◆ Prompt
Copy the passage on growth mindset word for word, starting at "A second strategy" and ending at "motivation are fluid.".

+++ Source passage

A second strategy to promote a growth mindset in the classroom is more explicit, establishing personal goals, and having students "write about and share with one another something they used to be poor at and now are very good at." Hinda Hussein studied the positive effect of reflective journal writing on students' growth mindset; journaling can improve a student's conceptual knowledge and enhance the understanding of their thoughts. Dweck has identified the word "yet" as a valuable tool to assess learning. If a teacher hears students saying that they are not good at something or cannot do something, they should interject "not yet" to reinforce the idea that ability and motivation are fluid.

Dweck and Jo Boaler indicate a fixed mindset can lead to sex differences in education, which can partially explain low achievement and participation by minority and female students. Boaler builds on Dweck's research to show that "gender differences in mathematics performance only existed among fixed mindset students". Boaler and Dweck say that people with growth mindsets can gain knowledge. Boaler said, "The key growth mindset message was that effort changes the brain by forming new connections, and that students control this process. The growth mindset intervention halted the students' decline in grades and started the students on a new pathway of improvement and high achievement".

L. S. Blackwell presented research in 2015 exploring whether growth mindsets can be promoted in minority groups. Blackwell builds on Dweck's research, observing minority groups and finding that "students with a growth mindset had stronger learning goals than the fixed mindset students." These students "had much more positive attitudes toward effort, agreeing that 'when something is hard, it just makes me want to work more on it, not less. Students with a fixed mindset were more likely to say that "if you're not good at a subject, working hard won't make you good at it" and "when I work hard at something, it makes me feel like I'm not very smart".

++++++
+++ Data to examine

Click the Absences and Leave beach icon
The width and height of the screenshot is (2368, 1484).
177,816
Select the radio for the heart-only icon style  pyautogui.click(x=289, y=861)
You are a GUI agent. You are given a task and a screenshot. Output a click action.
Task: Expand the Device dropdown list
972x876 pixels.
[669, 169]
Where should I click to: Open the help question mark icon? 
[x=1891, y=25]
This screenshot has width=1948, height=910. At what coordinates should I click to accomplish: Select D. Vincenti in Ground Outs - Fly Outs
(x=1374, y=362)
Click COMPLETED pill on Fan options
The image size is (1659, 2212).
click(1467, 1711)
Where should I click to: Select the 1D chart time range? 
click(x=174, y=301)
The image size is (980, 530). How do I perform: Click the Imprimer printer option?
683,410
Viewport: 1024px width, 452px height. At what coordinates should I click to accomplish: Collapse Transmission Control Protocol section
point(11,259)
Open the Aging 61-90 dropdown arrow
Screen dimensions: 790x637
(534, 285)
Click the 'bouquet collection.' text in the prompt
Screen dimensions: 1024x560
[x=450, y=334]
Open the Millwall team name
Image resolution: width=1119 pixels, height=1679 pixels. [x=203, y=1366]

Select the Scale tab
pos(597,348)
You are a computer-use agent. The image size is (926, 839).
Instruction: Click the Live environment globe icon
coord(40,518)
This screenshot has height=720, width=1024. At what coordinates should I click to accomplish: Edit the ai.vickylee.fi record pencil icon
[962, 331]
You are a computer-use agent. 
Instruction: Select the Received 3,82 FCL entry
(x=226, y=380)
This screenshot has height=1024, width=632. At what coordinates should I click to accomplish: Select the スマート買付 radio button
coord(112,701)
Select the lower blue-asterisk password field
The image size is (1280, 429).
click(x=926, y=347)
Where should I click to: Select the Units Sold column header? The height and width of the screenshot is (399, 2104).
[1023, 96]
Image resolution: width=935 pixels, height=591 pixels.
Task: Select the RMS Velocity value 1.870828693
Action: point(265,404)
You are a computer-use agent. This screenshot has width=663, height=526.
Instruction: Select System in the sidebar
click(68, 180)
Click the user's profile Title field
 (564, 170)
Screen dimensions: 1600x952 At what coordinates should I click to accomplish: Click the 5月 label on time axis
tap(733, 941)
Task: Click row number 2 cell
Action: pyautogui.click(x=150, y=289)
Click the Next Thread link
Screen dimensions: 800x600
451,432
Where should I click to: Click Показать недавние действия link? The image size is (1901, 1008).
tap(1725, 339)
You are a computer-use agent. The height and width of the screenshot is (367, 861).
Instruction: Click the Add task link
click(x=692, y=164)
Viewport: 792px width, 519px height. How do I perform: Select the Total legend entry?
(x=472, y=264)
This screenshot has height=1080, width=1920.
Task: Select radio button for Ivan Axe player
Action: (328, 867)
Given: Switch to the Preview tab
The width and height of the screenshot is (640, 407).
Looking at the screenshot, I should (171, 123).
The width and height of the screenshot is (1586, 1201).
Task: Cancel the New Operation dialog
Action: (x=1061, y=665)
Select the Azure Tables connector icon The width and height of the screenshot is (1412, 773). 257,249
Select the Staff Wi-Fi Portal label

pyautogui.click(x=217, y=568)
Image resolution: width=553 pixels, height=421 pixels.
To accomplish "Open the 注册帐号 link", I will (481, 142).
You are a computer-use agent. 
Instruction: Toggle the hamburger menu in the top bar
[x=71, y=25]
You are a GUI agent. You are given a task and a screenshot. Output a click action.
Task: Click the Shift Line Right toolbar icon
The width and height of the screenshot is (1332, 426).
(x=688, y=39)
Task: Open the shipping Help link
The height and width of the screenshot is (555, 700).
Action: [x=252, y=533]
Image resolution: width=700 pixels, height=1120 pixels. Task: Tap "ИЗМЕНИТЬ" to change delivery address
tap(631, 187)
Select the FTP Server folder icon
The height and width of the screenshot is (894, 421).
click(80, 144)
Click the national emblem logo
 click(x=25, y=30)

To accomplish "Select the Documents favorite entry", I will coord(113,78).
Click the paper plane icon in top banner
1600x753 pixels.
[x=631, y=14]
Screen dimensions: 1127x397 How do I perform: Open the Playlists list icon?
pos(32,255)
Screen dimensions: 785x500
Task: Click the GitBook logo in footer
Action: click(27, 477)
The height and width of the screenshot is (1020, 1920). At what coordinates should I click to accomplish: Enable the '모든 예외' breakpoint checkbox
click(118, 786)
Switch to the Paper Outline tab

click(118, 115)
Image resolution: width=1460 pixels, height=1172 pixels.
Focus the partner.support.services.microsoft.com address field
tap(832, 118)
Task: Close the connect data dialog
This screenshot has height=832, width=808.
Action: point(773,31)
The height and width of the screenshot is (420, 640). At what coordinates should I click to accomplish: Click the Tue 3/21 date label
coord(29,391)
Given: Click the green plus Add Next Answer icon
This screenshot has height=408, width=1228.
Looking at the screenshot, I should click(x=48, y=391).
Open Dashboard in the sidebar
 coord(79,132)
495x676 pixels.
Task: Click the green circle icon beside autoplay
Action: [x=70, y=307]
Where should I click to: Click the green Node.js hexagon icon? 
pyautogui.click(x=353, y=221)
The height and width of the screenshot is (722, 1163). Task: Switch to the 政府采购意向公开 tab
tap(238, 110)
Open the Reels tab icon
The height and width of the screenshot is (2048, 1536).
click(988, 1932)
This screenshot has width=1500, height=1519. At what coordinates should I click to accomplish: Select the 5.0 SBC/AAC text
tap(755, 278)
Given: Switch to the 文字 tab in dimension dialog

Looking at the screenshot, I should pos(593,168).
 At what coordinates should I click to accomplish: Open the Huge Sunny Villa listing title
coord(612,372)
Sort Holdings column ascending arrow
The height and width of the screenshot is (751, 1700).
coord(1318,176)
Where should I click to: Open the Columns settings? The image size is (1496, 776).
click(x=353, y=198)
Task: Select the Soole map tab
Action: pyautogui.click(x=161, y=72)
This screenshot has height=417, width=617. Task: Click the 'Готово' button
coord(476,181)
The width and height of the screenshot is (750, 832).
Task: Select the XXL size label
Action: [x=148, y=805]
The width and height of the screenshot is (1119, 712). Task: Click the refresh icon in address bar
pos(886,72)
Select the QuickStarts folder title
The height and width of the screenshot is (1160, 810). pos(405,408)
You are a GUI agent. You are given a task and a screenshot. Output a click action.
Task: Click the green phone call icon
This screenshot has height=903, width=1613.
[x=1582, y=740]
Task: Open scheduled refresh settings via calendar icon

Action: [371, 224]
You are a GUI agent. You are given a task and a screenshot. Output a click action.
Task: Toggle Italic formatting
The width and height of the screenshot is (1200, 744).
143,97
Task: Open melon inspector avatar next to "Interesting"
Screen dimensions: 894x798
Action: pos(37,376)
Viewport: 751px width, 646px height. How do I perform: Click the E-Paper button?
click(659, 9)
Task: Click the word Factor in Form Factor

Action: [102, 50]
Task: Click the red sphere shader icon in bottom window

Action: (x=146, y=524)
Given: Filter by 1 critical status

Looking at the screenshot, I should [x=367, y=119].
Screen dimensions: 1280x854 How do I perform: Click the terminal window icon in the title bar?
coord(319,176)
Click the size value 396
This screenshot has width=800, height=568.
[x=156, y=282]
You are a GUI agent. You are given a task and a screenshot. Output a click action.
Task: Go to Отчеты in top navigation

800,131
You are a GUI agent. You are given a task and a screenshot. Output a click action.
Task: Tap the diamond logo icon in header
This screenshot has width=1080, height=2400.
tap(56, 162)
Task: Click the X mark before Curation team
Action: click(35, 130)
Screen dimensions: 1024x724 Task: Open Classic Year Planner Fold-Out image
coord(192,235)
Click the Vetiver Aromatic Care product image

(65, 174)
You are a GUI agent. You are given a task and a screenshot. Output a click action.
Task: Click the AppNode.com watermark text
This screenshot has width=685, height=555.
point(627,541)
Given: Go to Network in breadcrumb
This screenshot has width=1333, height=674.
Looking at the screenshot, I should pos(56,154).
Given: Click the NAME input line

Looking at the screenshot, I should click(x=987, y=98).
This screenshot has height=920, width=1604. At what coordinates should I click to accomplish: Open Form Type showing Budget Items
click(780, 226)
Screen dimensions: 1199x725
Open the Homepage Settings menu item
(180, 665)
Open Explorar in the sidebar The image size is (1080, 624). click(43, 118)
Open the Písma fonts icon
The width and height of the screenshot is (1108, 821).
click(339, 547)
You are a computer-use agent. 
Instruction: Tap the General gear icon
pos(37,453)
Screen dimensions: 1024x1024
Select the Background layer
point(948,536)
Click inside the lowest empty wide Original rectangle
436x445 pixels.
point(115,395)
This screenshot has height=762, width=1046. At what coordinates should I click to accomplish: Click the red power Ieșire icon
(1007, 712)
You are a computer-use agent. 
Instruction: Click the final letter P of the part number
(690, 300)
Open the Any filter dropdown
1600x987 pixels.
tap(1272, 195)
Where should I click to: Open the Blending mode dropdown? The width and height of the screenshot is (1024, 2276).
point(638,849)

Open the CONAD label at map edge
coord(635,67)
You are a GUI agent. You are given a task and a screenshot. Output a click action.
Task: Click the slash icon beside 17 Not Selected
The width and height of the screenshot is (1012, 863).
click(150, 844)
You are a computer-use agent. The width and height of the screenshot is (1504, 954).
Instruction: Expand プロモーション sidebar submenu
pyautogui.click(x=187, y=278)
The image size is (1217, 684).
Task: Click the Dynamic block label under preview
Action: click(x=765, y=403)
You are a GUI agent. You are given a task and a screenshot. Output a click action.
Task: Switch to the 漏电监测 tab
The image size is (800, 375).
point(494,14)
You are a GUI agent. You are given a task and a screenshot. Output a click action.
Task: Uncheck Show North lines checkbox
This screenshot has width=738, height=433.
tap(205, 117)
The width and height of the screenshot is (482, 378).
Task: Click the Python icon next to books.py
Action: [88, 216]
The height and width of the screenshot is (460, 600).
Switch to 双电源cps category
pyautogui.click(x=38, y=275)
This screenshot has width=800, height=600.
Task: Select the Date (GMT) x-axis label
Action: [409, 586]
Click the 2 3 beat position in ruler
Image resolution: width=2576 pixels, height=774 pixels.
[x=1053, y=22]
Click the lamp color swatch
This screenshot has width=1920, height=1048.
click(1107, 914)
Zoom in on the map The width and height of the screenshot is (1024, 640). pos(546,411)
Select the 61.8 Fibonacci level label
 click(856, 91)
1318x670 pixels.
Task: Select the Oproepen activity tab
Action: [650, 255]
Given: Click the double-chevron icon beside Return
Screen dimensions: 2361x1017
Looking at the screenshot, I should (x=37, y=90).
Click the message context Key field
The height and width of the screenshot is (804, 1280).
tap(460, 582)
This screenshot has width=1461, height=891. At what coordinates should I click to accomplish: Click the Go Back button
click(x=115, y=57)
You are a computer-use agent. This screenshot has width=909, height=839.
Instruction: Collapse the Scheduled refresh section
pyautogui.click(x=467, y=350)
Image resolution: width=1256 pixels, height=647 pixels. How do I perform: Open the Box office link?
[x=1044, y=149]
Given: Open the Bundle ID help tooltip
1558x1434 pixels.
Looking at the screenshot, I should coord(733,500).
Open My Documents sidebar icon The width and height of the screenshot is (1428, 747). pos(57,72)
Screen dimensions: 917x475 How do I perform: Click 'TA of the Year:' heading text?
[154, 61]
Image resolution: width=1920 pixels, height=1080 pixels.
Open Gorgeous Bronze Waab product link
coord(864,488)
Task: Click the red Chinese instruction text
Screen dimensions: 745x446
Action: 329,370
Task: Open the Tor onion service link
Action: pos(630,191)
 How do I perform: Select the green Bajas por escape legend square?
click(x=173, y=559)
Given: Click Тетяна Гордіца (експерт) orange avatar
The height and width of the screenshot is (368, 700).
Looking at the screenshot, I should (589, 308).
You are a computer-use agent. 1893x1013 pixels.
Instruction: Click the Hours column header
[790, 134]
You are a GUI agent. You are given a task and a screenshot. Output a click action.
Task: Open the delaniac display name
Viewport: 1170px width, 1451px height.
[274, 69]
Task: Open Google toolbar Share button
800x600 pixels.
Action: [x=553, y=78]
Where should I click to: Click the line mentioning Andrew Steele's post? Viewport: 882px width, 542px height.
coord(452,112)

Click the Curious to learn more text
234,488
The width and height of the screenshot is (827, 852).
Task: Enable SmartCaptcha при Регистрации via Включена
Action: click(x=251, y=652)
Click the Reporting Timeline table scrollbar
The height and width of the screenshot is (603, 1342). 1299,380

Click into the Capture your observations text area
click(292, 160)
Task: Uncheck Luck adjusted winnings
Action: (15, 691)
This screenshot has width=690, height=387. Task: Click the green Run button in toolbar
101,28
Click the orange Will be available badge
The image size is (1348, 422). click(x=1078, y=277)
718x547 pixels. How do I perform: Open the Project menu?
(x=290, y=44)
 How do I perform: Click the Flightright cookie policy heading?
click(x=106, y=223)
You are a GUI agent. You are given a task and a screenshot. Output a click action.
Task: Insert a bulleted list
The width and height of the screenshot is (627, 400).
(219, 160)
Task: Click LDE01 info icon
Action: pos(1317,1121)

++++++

◆ Reply
A second strategy to promote a growth mindset in the classroom is more explicit, establishing personal goals, and having students "write about and share with one another something they used to be poor at and now are very good at." Hinda Hussein studied the positive effect of reflective journal writing on students' growth mindset; journaling can improve a student's conceptual knowledge and enhance the understanding of their thoughts. Dweck has identified the word "yet" as a valuable tool to assess learning. If a teacher hears students saying that they are not good at something or cannot do something, they should interject "not yet" to reinforce the idea that ability and motivation are fluid.